2. Additional Xxxxxxx Money. Simultaneously with the execution of this Amendment, Purchaser shall wire an additional One Hundred Fifty Thousand Dollars and 00/100 ($150,000.00) (the “Additional Xxxxxxx Money”) to Seller pursuant to the wire instructions set forth on Exhibit A attached hereto. For the purposes of clarification and notwithstanding anything to the contrary contained in the Agreement, the Additional Xxxxxx Money shall not be held in escrow pursuant to the Escrow Agreement, but shall be delivered directly to Seller as set forth in the preceding sentence. For the purposes of Section 2(b) of the Agreement, the Additional Xxxxxxx Money shall be deemed to be “Xxxxxxx Money” and shall be credited against the Purchase Price at Closing, unless the Closing does not occur due to a default by Seller in accordance with Section 17 of the Agreement, in which event the Additional Xxxxxxx Money shall be returned to Purchaser.
3. Date of Closing. The Parties agree that the Closing Date shall be August 31, 2012, and the transaction shall be effective as of 12:00 a.m. September 1, 2012. Section 8 of the Agreement shall be amended as follows:
a. The date “August 1, 2012” in line 10 of Section 8 shall be deleted and replaced with “September 1, 2012”.
b. The date “July 31, 2012” in line 11 of Section 8 shall be deleted and replaced with “August 31, 2012”.
4. Counterparts. This Amendment may be executed in counterparts, each of which will be an original and all of which taken together shall constitute one and the
same agreement, and any Party hereto may execute this Agreement by signing any such counterpart.

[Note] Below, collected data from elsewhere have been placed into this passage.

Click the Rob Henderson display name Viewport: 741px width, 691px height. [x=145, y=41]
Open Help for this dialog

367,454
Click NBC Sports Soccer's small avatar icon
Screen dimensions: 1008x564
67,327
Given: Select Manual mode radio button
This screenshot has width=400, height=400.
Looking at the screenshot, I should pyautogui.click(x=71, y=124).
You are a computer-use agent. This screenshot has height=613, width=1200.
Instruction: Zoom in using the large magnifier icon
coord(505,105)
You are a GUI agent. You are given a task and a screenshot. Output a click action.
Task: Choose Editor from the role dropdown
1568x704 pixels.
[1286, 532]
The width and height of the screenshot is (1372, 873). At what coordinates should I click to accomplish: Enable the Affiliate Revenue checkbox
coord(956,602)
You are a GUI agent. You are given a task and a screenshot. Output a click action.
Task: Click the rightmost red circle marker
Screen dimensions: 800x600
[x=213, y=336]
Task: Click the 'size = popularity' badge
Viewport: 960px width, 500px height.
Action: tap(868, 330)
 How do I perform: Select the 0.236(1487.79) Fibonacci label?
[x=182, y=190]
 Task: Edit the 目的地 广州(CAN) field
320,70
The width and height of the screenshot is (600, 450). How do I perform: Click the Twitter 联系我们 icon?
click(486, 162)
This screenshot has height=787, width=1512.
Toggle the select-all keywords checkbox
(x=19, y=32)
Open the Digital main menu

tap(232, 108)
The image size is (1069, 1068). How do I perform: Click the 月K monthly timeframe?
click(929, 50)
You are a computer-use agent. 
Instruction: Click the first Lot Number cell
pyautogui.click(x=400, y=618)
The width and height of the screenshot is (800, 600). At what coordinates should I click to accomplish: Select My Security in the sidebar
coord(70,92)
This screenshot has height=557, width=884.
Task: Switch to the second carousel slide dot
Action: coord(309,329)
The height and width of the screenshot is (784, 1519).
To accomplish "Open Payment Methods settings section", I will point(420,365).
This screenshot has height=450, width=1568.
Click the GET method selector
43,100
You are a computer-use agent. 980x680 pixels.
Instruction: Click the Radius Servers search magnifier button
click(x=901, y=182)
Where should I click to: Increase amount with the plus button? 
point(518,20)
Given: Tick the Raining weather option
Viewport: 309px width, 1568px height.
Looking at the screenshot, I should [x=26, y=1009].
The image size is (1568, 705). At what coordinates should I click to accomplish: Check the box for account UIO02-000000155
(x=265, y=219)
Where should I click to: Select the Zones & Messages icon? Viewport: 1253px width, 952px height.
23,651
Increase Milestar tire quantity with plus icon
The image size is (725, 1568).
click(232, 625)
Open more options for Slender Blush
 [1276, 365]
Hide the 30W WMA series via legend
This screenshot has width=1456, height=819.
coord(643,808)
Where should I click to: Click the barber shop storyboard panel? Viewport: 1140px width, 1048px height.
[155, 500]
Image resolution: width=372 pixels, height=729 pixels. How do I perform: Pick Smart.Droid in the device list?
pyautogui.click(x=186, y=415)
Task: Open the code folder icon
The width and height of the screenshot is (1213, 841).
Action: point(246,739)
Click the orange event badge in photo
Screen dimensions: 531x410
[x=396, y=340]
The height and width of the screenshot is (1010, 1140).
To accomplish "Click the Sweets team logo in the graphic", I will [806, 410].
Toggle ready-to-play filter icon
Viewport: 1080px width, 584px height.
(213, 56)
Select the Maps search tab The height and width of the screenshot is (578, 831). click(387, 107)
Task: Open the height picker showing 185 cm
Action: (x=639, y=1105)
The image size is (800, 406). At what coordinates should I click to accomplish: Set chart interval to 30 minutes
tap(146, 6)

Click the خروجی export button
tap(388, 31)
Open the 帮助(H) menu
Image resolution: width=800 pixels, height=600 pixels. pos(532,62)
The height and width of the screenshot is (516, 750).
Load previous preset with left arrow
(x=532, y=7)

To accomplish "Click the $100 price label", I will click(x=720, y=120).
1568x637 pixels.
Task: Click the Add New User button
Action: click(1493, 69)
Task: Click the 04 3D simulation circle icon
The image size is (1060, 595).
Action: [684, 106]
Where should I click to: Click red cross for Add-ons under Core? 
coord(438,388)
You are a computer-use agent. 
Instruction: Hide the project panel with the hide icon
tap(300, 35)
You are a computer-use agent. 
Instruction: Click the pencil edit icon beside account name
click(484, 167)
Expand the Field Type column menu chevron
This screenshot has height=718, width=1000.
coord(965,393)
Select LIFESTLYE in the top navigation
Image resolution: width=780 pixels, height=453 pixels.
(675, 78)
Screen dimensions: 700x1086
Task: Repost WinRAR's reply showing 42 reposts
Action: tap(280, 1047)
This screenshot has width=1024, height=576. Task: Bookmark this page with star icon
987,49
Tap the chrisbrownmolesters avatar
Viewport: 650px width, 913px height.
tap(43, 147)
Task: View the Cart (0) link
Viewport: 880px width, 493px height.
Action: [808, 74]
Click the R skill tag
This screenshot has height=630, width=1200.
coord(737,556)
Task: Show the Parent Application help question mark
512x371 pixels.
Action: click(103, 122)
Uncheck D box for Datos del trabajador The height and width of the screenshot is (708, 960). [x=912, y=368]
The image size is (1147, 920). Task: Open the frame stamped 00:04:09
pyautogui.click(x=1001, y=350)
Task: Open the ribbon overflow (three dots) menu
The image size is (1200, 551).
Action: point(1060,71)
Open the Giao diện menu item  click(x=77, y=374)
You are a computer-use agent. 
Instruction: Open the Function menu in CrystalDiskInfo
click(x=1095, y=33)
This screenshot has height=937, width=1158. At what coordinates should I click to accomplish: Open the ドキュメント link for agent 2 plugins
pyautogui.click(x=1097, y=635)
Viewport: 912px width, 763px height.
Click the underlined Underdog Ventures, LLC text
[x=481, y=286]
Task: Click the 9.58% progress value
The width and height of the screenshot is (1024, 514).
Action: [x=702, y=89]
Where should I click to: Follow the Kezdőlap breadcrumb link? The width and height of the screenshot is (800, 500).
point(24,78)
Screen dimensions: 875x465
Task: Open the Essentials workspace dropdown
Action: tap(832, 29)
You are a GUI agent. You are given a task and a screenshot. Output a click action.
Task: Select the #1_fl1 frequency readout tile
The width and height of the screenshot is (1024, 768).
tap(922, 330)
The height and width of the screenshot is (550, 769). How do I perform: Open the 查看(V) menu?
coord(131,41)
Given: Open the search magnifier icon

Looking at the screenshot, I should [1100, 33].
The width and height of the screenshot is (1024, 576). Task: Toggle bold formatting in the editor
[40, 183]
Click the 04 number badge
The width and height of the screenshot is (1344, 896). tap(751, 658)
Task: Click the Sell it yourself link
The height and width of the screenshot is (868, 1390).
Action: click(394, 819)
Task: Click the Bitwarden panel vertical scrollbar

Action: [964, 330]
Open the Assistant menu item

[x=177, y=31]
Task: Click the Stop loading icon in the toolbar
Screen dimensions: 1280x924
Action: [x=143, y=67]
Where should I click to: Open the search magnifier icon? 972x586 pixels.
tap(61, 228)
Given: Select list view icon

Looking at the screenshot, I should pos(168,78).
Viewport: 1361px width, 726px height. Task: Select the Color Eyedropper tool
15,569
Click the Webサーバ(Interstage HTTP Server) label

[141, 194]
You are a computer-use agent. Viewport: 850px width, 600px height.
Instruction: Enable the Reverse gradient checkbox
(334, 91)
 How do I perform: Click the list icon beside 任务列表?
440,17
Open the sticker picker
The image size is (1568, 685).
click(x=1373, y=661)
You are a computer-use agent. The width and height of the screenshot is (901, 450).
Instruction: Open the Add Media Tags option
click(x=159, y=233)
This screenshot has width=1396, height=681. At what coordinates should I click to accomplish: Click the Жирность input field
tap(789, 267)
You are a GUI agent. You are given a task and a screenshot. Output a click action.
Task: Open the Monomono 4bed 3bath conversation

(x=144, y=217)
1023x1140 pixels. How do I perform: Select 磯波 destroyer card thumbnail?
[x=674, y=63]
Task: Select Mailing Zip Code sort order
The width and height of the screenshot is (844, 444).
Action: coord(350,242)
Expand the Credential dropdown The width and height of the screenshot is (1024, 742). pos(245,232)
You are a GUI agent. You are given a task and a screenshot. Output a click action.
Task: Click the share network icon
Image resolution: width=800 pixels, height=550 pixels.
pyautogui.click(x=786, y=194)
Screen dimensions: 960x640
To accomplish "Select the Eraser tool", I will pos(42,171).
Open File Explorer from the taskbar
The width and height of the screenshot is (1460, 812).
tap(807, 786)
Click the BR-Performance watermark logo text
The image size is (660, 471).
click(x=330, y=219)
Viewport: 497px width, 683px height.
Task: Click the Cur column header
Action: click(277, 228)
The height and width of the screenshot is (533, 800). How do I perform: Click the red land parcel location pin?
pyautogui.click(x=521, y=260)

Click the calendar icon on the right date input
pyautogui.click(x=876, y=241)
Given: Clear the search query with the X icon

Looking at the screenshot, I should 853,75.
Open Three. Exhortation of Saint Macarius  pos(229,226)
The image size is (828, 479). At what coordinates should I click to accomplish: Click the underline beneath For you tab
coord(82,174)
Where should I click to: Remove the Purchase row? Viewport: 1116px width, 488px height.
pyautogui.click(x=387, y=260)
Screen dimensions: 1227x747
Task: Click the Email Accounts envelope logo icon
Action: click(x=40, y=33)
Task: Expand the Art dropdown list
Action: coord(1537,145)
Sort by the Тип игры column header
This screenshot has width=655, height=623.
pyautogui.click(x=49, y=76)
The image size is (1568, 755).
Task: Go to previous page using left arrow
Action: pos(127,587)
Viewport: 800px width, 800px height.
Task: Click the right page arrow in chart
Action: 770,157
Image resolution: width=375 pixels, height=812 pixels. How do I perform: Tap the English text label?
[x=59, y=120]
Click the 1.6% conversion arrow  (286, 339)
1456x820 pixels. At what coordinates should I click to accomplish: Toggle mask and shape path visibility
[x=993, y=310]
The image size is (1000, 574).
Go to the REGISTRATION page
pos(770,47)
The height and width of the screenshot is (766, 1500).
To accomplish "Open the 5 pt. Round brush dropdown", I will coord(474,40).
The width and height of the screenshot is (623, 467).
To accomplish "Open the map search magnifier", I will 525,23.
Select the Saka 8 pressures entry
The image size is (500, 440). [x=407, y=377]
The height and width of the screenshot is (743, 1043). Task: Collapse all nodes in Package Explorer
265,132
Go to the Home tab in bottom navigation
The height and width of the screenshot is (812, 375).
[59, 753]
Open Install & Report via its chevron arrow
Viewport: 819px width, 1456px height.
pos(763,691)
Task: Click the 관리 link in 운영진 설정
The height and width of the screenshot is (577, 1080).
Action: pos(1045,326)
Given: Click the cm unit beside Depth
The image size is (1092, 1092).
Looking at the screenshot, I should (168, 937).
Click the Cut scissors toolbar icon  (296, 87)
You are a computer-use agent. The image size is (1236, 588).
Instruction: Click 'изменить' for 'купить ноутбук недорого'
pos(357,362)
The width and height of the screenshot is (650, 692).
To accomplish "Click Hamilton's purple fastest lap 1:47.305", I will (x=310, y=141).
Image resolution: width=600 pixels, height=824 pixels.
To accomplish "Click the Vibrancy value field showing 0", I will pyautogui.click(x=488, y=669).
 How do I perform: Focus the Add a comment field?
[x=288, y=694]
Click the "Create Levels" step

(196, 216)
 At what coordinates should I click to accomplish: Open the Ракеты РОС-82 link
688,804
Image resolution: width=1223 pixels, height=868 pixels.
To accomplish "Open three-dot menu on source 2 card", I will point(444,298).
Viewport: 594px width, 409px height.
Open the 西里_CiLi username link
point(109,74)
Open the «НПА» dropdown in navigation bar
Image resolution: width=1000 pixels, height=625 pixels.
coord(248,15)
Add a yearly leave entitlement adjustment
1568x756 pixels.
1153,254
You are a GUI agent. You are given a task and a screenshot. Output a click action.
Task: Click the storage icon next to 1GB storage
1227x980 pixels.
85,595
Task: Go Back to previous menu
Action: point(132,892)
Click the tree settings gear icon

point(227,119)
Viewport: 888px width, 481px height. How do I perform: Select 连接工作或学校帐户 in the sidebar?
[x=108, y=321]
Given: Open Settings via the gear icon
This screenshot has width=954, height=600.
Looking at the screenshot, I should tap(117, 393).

5. Miscellaneous. This Amendment and the obligations of the Parties hereunder shall be binding upon and inure to the benefit of the Parties hereto and their respective successors and assigns and shall be governed by and construed in accordance with the laws governing the Agreement. This Amendment may not be modified or amended in any manner other than by a written agreement signed by all Parties. Except as otherwise expressly provided in this Amendment, the provisions of the Agreement are hereby ratified and confirmed and remain in full force and effect. The Recitals are correct and are incorporated as a substantive part of this Amendment. Delivery of this Amendment by facsimile or electronic mail by any party shall represent a valid and binding execution and delivery of this Amendment by such party.
[Signature Page Follows]
IN WITNESS WHEREOF, each of the Parties hereto and in the capacity indicated below has executed this Amendment as of the day and year first above written.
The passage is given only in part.